TASK BRIEF
Filter the data for lines with the word "each", then copy every line so identified.

[Saved data entries]
____________________

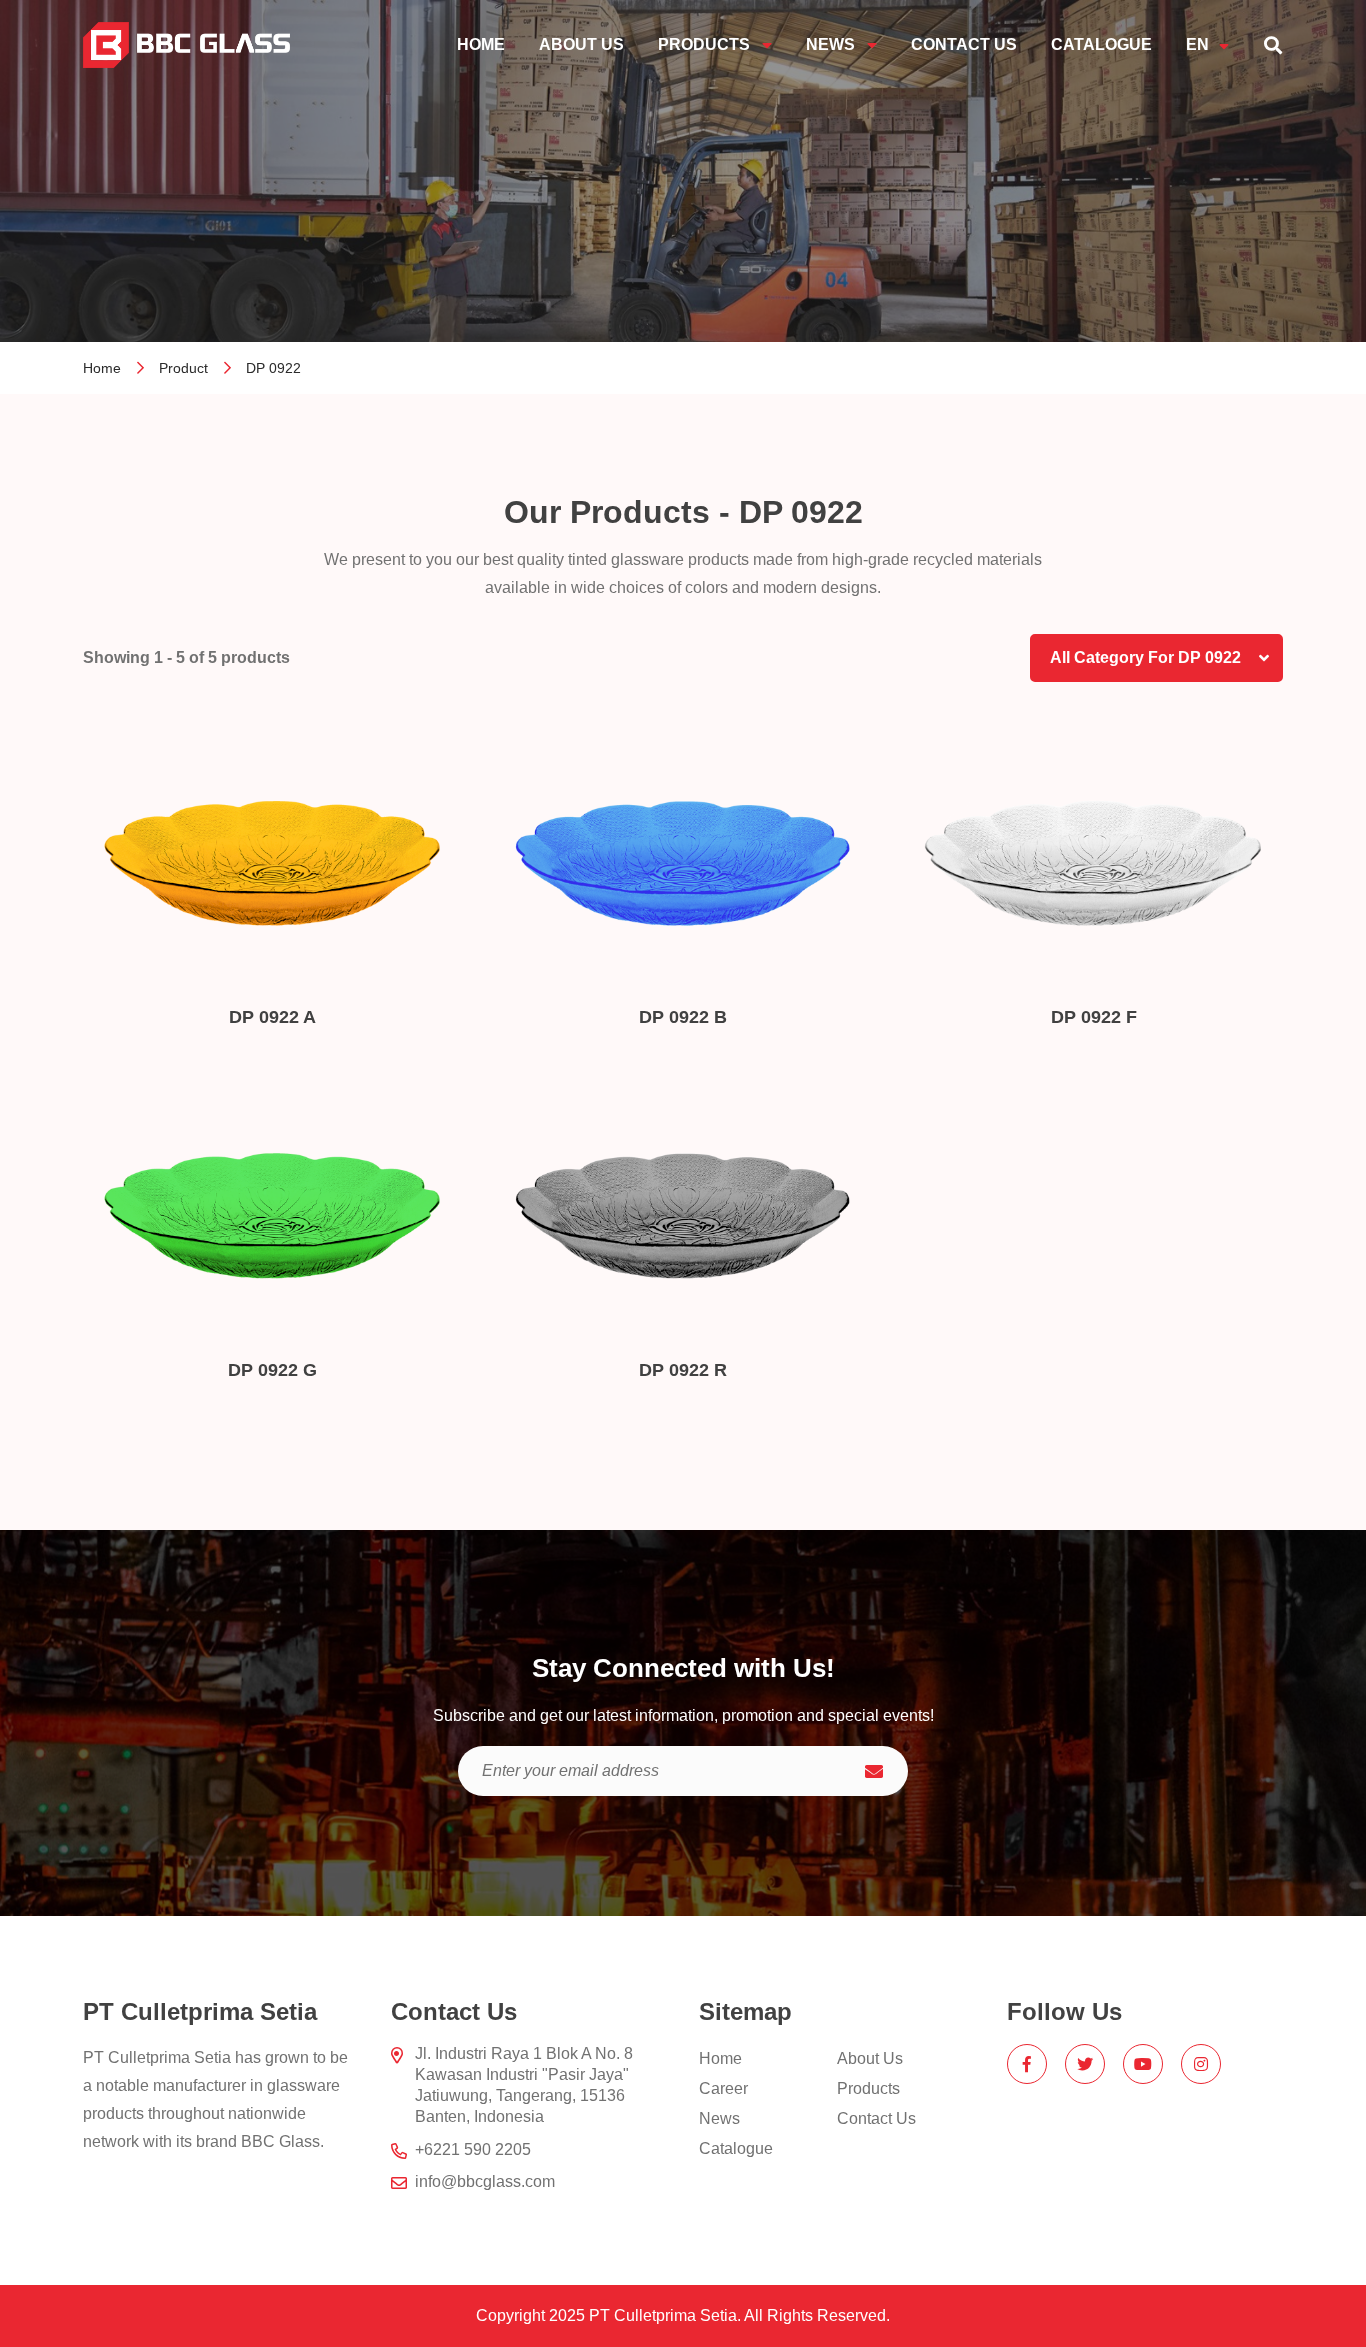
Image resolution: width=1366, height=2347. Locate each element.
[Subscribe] (874, 1771)
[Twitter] (1085, 2064)
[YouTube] (1143, 2064)
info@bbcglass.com (485, 2181)
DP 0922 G (272, 1370)
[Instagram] (1201, 2064)
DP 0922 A (272, 1017)
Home (102, 368)
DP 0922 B (683, 1017)
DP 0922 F (1094, 1017)
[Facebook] (1027, 2064)
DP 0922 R (683, 1370)
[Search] (1273, 45)
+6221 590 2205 (473, 2149)
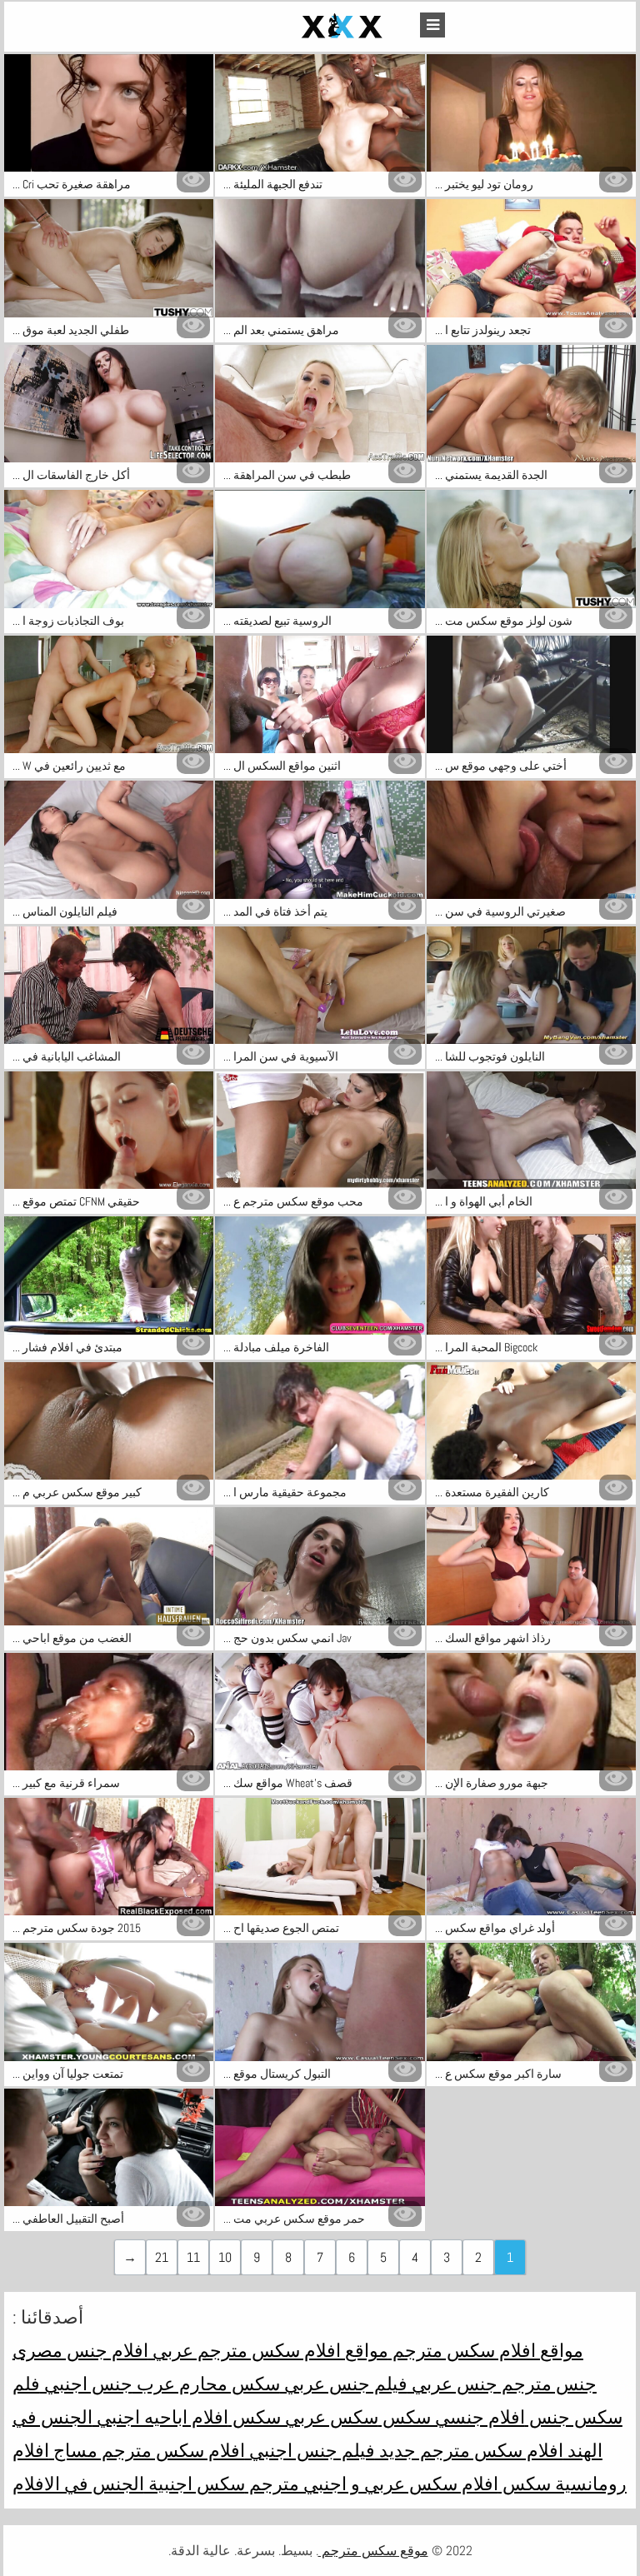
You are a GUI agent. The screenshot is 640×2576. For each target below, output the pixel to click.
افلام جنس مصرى (80, 2350)
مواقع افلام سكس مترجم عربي (268, 2350)
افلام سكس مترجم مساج (147, 2450)
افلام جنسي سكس (451, 2417)
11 (193, 2257)
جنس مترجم (547, 2383)
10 (225, 2257)
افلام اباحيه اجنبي (160, 2417)
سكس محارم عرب (206, 2383)
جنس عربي (453, 2383)
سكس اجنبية (194, 2483)
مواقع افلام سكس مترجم (485, 2350)
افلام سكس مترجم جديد (469, 2450)
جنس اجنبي (86, 2383)
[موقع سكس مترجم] (303, 26)
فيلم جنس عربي (344, 2383)
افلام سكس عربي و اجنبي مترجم (371, 2483)
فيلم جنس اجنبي (310, 2450)
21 (161, 2257)
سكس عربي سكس (303, 2417)
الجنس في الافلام (78, 2483)
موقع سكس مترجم (373, 2550)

____________________

OUTPUT
Image resolution: width=1366, height=2347. Locate each element.
You are a GUI agent. The screenshot is 640×2576. For each target below, output the pixel to click.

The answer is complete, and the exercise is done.